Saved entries
[Start of section]

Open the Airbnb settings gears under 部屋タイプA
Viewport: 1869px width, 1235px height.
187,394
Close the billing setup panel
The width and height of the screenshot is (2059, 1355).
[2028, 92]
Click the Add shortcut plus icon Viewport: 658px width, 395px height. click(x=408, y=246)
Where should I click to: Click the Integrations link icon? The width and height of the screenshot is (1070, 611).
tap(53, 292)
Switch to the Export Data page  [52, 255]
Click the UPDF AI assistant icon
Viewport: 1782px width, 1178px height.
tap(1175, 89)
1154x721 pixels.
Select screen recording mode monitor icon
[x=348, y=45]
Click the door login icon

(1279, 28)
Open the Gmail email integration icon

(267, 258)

[End of section]

*DESCRIPTION OF THE TASK*:
Retype the entries above exactly as they appear.

*PROBLEM SOLUTION*:
Open the Airbnb settings gears under 部屋タイプA
Viewport: 1869px width, 1235px height.
187,394
Close the billing setup panel
The width and height of the screenshot is (2059, 1355).
[2028, 92]
Click the Add shortcut plus icon Viewport: 658px width, 395px height. click(x=408, y=246)
Where should I click to: Click the Integrations link icon? The width and height of the screenshot is (1070, 611).
tap(53, 292)
Switch to the Export Data page  [52, 255]
Click the UPDF AI assistant icon
Viewport: 1782px width, 1178px height.
tap(1175, 89)
1154x721 pixels.
Select screen recording mode monitor icon
[x=348, y=45]
Click the door login icon

(1279, 28)
Open the Gmail email integration icon

(267, 258)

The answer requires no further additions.